Diyarbakır’da işçi baba, 7 evladını da okutup üniversiteye sokuyor. Bugün o babanın evladı, Meclis’te sisteme en fazla kafa tutan BDP’nin başında. (Selahattin Demirtaş) Ama Meclis’in içinde avaz avaz dışında değil. (Güldürmeyin ayol, Meclis'in dışında -en az Yunanlılar düzeyinde- "isyankar" ve "herşeye karşı" ve hatta "anarşist" bir BDP tabanı olmasa, Demirtaş o Meclis'in kapısını görebilir miydi sizce?)

Müslüman Kalvinistleriz biz. (Bu havalı laflarla cemaat'in ruhunun nasıl okşandığını da biliriz biz.) Fransızlar gibi dırdır, İspanyollar gibi âlem, Yunanlılar gibi vıdı vıdı yapmaktansa, Almanlar gibi ilerliyoruz adım adım. (Evet, emperyal Almanya'nın yörüngesinde Balkanlar'da da, Afganistan'da da, Irak'ta da ilerliyoruz uygun adım.. İlla karşılaştırma yapmak mı istiyorsunuz, hadi dürüst olalım, uzak galaksilerden bir E.T. kazara dünyamıza düşüp çalışmak zorunda kalsa -robot da değilse- hangi ülkedeki çalışma ortamını tercih ederdi acaba, Türkiye'dekini mi yoksa komşudakini mi? İlerleme mevzusuna gelince, nikah şahitleri olarak iki AKP vekilini -biri Şaban Dişli!- seçmeniz, ne yönde ilerlediğiniz hakkında -özür dilerim ama- pek iyi fikir vermiyor bana.)

Bu yüzden kişi başına milli gelir 10 bine (10 bin ne, dolar mı, TL mi, kilo mu, gram mı?) çıktı (anladım anladım, ama onun adı "milli gelir" değil, "kişi başına düşen milli gelir") ve iktidarda kim olursa olsun, inanıyorum, cumhuriyetin yüzüncü yılında dünyanın ilk 10 ekonomisinden biri olacak Türkiye. (Peki işsizlik oranı ne olacak, o konudaki tahmininizi de rica etsek? Nedense, bizde ve dünyada GSMH artışıyla işsizlik artışı acaip doğru orantılı gidiyor da... Haa, hazır kahve falımıza bakmışken, şu bizim Fenerbahçe Türkiye Kupasını alabilecek mi, onu da bi deyiverseydiniz sevabına.)

Başımızda yöneticiler çok şahane olduğu için değil insanımız sağlam olduğu için. (Şöyle sağlam: Ensesine vurup tabağındaki yemeği çalanlar öyle "sağlam" bantlamışlar ki ağzını insanımızın, "ulan bari bi lokma bıraksaydınız" bile diyemiyor.)

Veri bölümü.
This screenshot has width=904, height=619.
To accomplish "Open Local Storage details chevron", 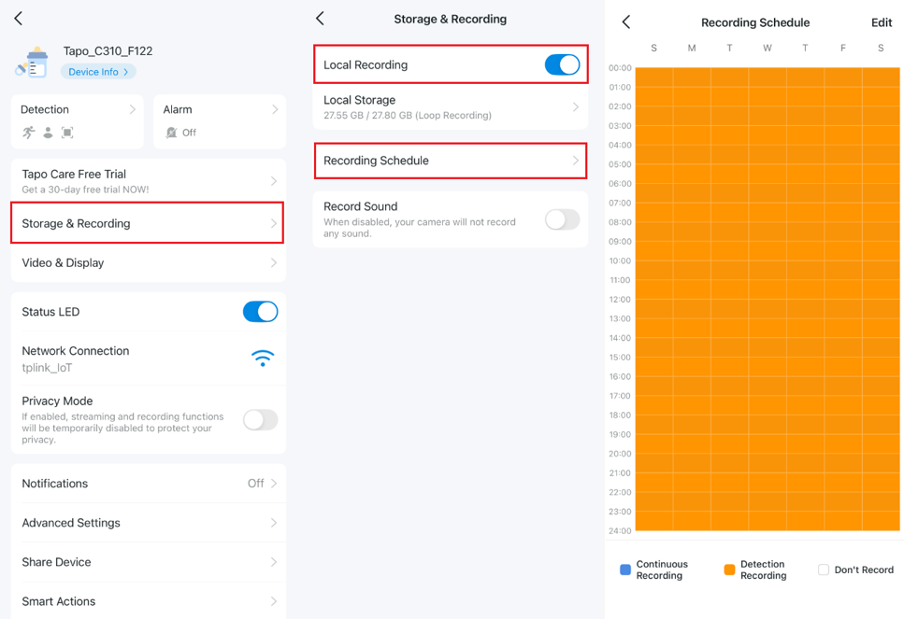I will coord(575,107).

Yapılacak iş. Lütfen belge alıntısında "Bu yüzden kişi" sözlerinden "bi deyiverseydiniz sevabına.)" sözlerine kadar olan her şeyi hiç değiştirmeden yazın. Listenin bu çalışmayla hiçbir ilgisi yoktur.

Alıştırma cevabı.
Bu yüzden kişi başına milli gelir 10 bine (10 bin ne, dolar mı, TL mi, kilo mu, gram mı?) çıktı (anladım anladım, ama onun adı "milli gelir" değil, "kişi başına düşen milli gelir") ve iktidarda kim olursa olsun, inanıyorum, cumhuriyetin yüzüncü yılında dünyanın ilk 10 ekonomisinden biri olacak Türkiye. (Peki işsizlik oranı ne olacak, o konudaki tahmininizi de rica etsek? Nedense, bizde ve dünyada GSMH artışıyla işsizlik artışı acaip doğru orantılı gidiyor da... Haa, hazır kahve falımıza bakmışken, şu bizim Fenerbahçe Türkiye Kupasını alabilecek mi, onu da bi deyiverseydiniz sevabına.)